En l’espèce, bien que n’étant pas le parent ayant droit aux prestations familiales en cause en vertu de la réglementation autrichienne, le père a supporté principalement la charge de l’entretien de sa fille et a reversé les prestations familiales qu’il a perçues pendant la période en cause. Celles-ci ont atteint leur objectif.
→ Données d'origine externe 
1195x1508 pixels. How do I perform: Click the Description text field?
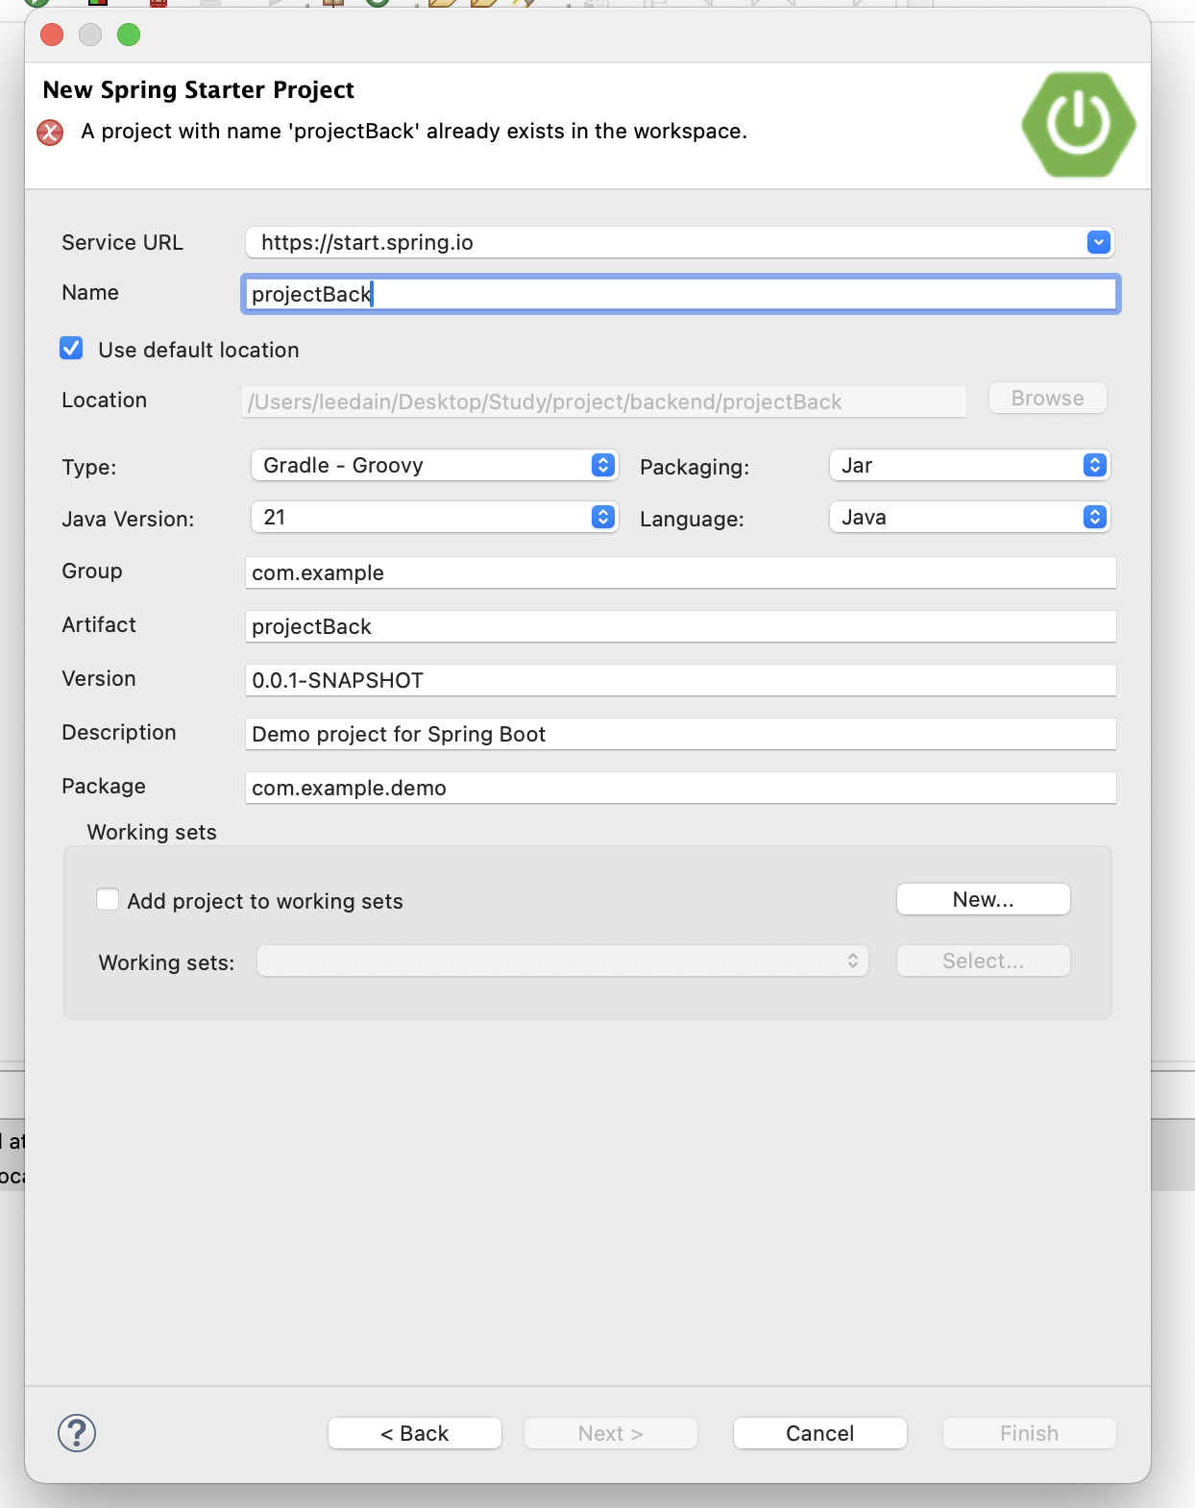click(x=680, y=734)
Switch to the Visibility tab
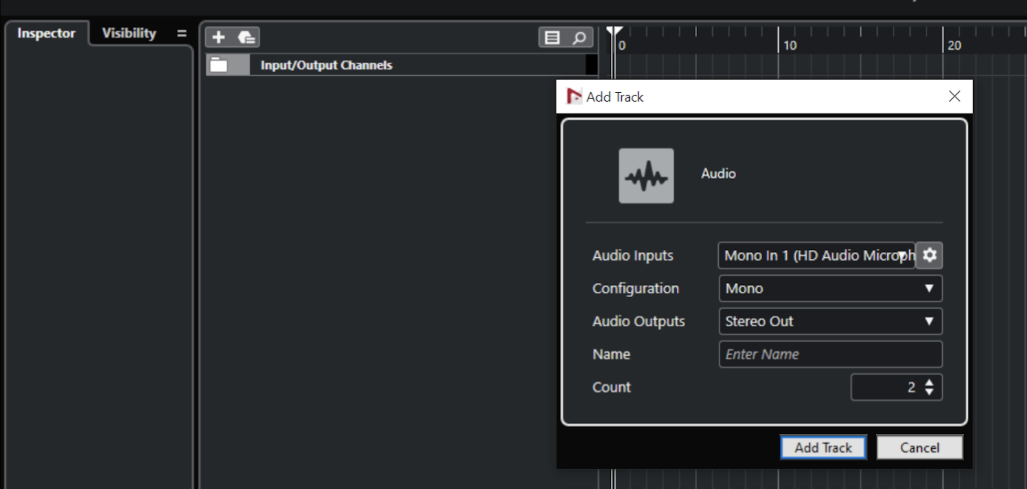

Le remboursement irait à l’encontre de la finalité de l’article 60, § 1er, 3e phrase, du Règlement n° 987/2009.

La réponse de la Cour est dès lors que cette disposition s’oppose à une réglementation nationale permettant le recouvrement, en l’absence d’introduction de demande par le parent y ayant droit en vertu de cette réglementation, des prestations familiales octroyées à l’autre parent dont la demande a été prise en compte conformément à cette disposition par l’institution compétente, parent qui supporte de fait seul la charge financière liée à l’entretien de l’enfant.

Intérêt de la décision

Le raisonnement de la Cour de Justice à propos de l’article 60, § 1er, 3e phrase, du Règlement n° 987/2009 est en trois temps.

Elle expose en premier lieu que, si le parent qui a droit aux prestations familiales en vertu de la réglementation nationale n’a pas fait la demande, l’institution compétente de l’Etat membre concerné est tenue de prendre en compte la demande introduite par « l’autre parent ».

Ensuite, la demande étant prise en compte, ceci ne signifie pas que l’Etat membre doive nécessairement y faire droit, la Cour renvoyant à son arrêt TRAPKOWSKI du 22 octobre 2015. C’est l’autorité nationale qui doit déterminer qui sont les personnes qui, conformément au droit national, disposent d’un droit à ces prestations.

Enfin, et cependant, à partir du moment où il a été fait droit à la demande de « l’autre parent » et que la finalité de la réglementation a été atteinte, le recouvrement de ces allocations est considéré comme contraire à l’article 60, § 1er, 3e phrase, du Règlement, selon lequel, lorsqu’une personne pouvant prétendre au bénéfice des prestations n’exerce pas son droit, une demande d’octroi de prestations familiales présentée par l’autre parent (ou une personne considérée comme tel, ou une personne ou l’institution exerçant la tutelle sur l’enfant ou les enfants) est prise en compte par l’institution compétente de l’Etat membre dont la législation est applicable.

La réponse de la Cour est ainsi que, une fois accueillie la demande alors que l’Etat n’a pas exercé la faculté dont il disposait de ne pas y faire droit, la décision de recouvrement d’allocations familiales qui ont atteint leur objectif va à l’encontre de la finalité de cet extrait de l’article 60 du Règlement n° 987/2009.

Rappelons encore que, dans son arrêt TRAPKOWSKI, la Cour de Justice avait précisé la notion de « membre de la famille », étant qu’elle avait renvoyé par là au droit national, considérant qu’il ne lui appartenait pas de remettre en cause un constat fondé sur le droit national tel qu’interprété par la juridiction nationale.